Your marketing approach has to grow directly out of the personality of that select group of customers who think you’re swell. And depending on what you’re offering, snappy headlines, catchy lead-ins—like the ones on Yahoo that someone is perpetually telling me to emulate—may not be the ticket to higher market share.
You might, instead, have to tell the truth.
Because that’s what effective copy is about. Getting the truth out in a way that’s memorable, precisely because it lets the product speak for itself. To do that, you have to unlearn everything you’ve either picked up by osmosis from today’s degenerate advertising culture, or from those ridiculously terse maxims that revolve around letters of the alphabet. As if real communication were ever a formula!
Speak up, in a clear voice.
That’s it, forget about the 4Ps, the 8Ms, the 6 tips “every copywriter should know“—and just speak, person to person. Sure, you might need to create a persona for yourself to write through, but that’s a standard part of the creative tool kit. If all you’ve got up your sleeve is a list of best practices, do us a favor and write a textbook on marketing communications instead. We all need a good thick book to prop up that wobbly bookcase in the den.
Anyway, once you’ve found your voice, get to the core message right away. Remember, you’re asking someone to turn off Game of Thrones to read about your client’s…whatchmacallit. As I see it, your best shot is to engage your targets as real human beings, not prey on their fears about missing the deal of a lifetime. If, and I mean if, the product has something to offer, its benefits don’t need all that hype. For instance, any phone company leading with the phrase:
“Pricing Plans You Might Actually Understand”
…would immediately get my attention.
But that’s where we come full circle. Because the desperate cry for someone to punch up the copy always comes from clients who know their product is weaker than weakness itself.
Freshen the copy?
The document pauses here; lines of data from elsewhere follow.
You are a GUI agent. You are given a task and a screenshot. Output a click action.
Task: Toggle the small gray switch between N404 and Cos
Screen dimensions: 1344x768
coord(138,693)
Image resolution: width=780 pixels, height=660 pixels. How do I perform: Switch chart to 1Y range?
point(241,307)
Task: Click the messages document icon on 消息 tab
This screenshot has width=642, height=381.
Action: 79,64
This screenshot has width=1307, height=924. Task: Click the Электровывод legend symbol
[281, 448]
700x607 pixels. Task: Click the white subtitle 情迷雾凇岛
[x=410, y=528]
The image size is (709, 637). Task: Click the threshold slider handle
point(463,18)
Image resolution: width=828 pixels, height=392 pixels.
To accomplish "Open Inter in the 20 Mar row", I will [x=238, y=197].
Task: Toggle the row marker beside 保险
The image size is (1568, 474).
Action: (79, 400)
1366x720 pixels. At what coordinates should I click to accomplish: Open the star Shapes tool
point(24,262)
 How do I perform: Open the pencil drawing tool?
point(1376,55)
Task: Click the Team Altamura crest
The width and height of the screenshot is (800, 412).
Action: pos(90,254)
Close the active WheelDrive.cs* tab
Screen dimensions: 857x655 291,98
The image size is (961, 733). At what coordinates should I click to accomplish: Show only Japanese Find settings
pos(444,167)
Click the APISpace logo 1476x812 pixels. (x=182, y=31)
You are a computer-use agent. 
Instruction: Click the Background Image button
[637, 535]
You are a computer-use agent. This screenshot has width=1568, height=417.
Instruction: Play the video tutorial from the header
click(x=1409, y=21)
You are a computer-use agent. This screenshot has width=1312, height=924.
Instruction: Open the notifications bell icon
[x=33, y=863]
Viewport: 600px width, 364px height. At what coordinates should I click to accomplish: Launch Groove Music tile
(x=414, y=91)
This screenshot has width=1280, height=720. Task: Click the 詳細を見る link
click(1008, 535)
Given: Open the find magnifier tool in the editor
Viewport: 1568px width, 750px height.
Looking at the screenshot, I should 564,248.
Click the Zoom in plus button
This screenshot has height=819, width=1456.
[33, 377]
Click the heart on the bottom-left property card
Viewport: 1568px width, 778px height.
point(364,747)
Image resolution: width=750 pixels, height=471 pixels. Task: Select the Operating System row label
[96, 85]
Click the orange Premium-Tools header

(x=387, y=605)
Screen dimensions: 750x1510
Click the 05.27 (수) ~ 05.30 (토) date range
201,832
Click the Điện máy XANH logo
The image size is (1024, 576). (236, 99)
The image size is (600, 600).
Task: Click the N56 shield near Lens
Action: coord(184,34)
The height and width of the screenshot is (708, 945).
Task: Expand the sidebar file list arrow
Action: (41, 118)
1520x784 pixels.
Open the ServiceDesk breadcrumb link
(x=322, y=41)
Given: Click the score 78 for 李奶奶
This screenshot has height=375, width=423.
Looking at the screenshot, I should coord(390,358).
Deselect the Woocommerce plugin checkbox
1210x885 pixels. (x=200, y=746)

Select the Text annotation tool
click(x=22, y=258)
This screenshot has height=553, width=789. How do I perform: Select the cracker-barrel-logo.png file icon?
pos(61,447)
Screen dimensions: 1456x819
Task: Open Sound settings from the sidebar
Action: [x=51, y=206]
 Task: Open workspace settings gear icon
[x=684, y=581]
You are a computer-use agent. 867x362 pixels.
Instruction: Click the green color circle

That’s putting the tablet before the ISP—unless you’ve actually put in the time and imagination to develop a meaningful product and now have the courage to sell it.
And to everyone who’s worried about alienating an audience by being too definitive, let me point out that nothing on this Earth is more alienating than the sugar-coated oatmeal that generally passes for “killer copy.” You’d do better going door-to-door, than drowning your pitch in a cardboard sea of punchy phrases.